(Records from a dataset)
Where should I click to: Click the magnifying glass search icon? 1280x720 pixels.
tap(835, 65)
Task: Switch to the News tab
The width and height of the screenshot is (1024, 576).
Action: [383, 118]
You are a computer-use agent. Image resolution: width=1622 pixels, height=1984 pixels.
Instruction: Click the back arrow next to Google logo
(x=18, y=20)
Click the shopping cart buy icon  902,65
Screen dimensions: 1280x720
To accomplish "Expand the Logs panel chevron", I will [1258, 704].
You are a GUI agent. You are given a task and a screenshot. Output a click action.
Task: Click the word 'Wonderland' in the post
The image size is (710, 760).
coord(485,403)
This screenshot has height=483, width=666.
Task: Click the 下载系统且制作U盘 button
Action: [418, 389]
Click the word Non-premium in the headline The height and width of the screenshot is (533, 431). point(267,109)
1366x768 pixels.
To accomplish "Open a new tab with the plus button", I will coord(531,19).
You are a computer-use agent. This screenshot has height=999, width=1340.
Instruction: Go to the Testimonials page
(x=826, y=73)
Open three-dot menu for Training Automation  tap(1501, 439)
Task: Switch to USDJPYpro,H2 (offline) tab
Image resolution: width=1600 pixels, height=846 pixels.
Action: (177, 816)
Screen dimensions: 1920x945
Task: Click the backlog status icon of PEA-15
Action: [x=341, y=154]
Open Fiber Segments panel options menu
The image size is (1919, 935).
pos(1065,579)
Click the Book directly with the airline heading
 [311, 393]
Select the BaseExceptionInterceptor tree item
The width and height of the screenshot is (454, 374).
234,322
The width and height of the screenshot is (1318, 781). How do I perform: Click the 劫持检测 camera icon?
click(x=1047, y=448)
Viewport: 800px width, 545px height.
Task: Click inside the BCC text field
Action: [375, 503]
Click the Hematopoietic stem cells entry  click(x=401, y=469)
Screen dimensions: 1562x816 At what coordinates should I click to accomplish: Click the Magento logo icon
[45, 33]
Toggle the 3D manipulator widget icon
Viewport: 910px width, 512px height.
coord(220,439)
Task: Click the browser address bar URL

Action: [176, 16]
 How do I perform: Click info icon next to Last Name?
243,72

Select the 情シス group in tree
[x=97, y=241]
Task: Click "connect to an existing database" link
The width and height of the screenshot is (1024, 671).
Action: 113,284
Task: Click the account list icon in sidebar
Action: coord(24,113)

◆ Brief
Set down only the lines above that fall between the line holding "1366x768 pixels." and the line holding "Toggle the 3D manipulator widget icon", inclusive, keeping each exact.

◆ Solved problem
1366x768 pixels.
To accomplish "Open a new tab with the plus button", I will coord(531,19).
You are a computer-use agent. This screenshot has height=999, width=1340.
Instruction: Go to the Testimonials page
(x=826, y=73)
Open three-dot menu for Training Automation  tap(1501, 439)
Task: Switch to USDJPYpro,H2 (offline) tab
Image resolution: width=1600 pixels, height=846 pixels.
Action: (177, 816)
Screen dimensions: 1920x945
Task: Click the backlog status icon of PEA-15
Action: [x=341, y=154]
Open Fiber Segments panel options menu
The image size is (1919, 935).
pos(1065,579)
Click the Book directly with the airline heading
 [311, 393]
Select the BaseExceptionInterceptor tree item
The width and height of the screenshot is (454, 374).
234,322
The width and height of the screenshot is (1318, 781). How do I perform: Click the 劫持检测 camera icon?
click(x=1047, y=448)
Viewport: 800px width, 545px height.
Task: Click inside the BCC text field
Action: [375, 503]
Click the Hematopoietic stem cells entry  click(x=401, y=469)
Screen dimensions: 1562x816 At what coordinates should I click to accomplish: Click the Magento logo icon
[45, 33]
Toggle the 3D manipulator widget icon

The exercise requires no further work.